In 1905 he had his first exhibit with the Secession Group in Vienna, noticeably influenced by the Art Nouveau style. His work quickly became popular, even with the likes of Auguste Rodin who once said that Meštrović is the greatest phenomenon among sculptors and even greater sculptor than he was. Because of that popularity he soon earned enough for him and his wife (since 1904), Ruža Klein, to travel to more international exhibitions.

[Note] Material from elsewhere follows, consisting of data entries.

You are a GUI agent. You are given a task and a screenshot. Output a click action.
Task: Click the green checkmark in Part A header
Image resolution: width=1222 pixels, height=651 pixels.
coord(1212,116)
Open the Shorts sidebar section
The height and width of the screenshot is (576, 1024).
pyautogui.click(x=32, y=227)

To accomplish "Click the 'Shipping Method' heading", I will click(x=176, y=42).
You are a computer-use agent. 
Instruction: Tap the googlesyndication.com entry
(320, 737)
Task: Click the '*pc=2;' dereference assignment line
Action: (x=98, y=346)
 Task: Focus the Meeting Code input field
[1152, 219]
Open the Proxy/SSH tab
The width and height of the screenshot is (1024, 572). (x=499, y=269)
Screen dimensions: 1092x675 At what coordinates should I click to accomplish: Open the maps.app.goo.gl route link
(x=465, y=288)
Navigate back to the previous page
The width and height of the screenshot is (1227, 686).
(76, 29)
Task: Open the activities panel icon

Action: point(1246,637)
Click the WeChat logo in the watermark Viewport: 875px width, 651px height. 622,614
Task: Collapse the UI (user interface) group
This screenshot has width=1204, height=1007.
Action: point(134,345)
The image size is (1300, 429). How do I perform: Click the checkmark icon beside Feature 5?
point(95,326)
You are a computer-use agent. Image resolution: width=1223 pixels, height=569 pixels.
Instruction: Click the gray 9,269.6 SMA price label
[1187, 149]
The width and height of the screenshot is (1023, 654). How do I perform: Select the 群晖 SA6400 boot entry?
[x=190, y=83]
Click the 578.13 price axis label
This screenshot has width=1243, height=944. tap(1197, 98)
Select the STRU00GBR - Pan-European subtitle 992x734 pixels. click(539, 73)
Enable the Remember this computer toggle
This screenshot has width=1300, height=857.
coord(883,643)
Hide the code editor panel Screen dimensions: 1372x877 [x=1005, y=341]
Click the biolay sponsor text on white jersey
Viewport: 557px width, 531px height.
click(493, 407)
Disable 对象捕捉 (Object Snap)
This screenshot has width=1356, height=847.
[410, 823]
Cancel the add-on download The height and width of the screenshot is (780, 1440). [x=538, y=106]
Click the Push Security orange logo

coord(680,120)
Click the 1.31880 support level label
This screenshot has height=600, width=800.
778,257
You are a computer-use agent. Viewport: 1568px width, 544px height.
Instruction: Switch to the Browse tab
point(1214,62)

In 1908 Meštrović moved to Paris and the sculptures made in this period earned him international reputation. At this time, Ivan was a friend of the cubist painter Jelena Dorotka (Helene Dorotka von Ehrenwall). In 1911 he moved to Zagreb, and soon after to Rome where he received the grand prix for the Serbian Pavilion on the 1911 Rome International Exhibition. There his work was praised as being strong and monumental compared to the "soft and ineffectual" pieces exhibited by his contemporaries, Hugo Lederer, Anton Hanak, and Franz Metzner. He remained in Rome, spending four years studying ancient Greek sculpture.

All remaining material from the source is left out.